Staatsanwalt hebt Rolle bei der Bekämpfung von Transplantationen hervor

Budapest, 1. Juni (MTI) – Die Tendenz der ungarischen Behörden, Korruptionsfälle anzugehen, war in den letzten Jahren positiv, aber die Arbeit in dieser Hinsicht sollte intensiviert werden, sagte der Chefankläger am Montag gegenüber der Tageszeitung Nepszabadsag.

In mehr als 3200 Fällen seien im vergangenen Jahr Gerichtsverfahren eingeleitet worden, dreimal mehr als 2013, aber das sei nicht genug, sagte erDie Anklage sollte erhoben werden und in noch mehr Fällen sollten endgültige Entscheidungen getroffen werden, sagte Peter Polt dem Blatt.

Er sagte, es sei “allgemein”, dass die Aufdeckung von Korruptionsfällen ohne Anwendung geheimdienstlicher Methoden nahezu unmöglich sei, und Ungarn habe sehr strenge Regeln bezüglich der Anwendung solcher Methoden.

Polt fügte hinzu, dass es sinnvoll wäre, die geltenden Rechtsvorschriften zu überprüfen, um eine effizientere Nutzung der durch geheime Geheimdienstmethoden gewonnenen Informationen zu ermöglichen.

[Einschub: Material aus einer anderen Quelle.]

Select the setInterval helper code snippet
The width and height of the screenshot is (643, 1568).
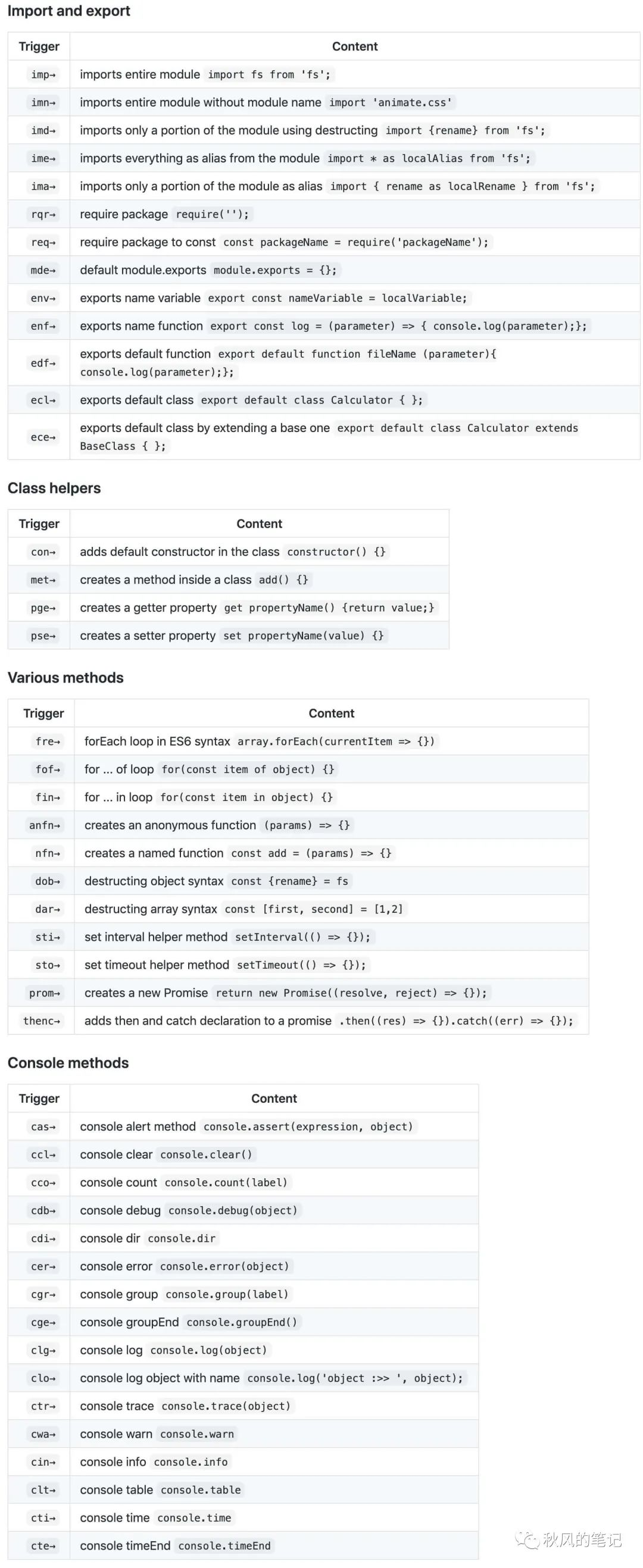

Zum Fall Gabor Simon, einem ehemaligen stellvertretenden Vorsitzenden der Sozialistischen Partei, der des Steuerbetrugs und anderer Verbrechen verdächtigt wird, sagte Polt, der Ausgang hänge seiner Meinung nach nicht von den ungarischen Behörden ab Ungarn habe sich an Österreich und die Schweiz gewandt, um Rechtsbeistand zu erhalten, und habe bereits Antworten auf einige Fragen erhalten, andere seien jedoch noch offen, sagte er.

“Wir tun unser Bestes, um die Herkunft der Gelder zu klären, die auf den dortigen Konten geparkt sind..”, sagte Polt der Zeitung.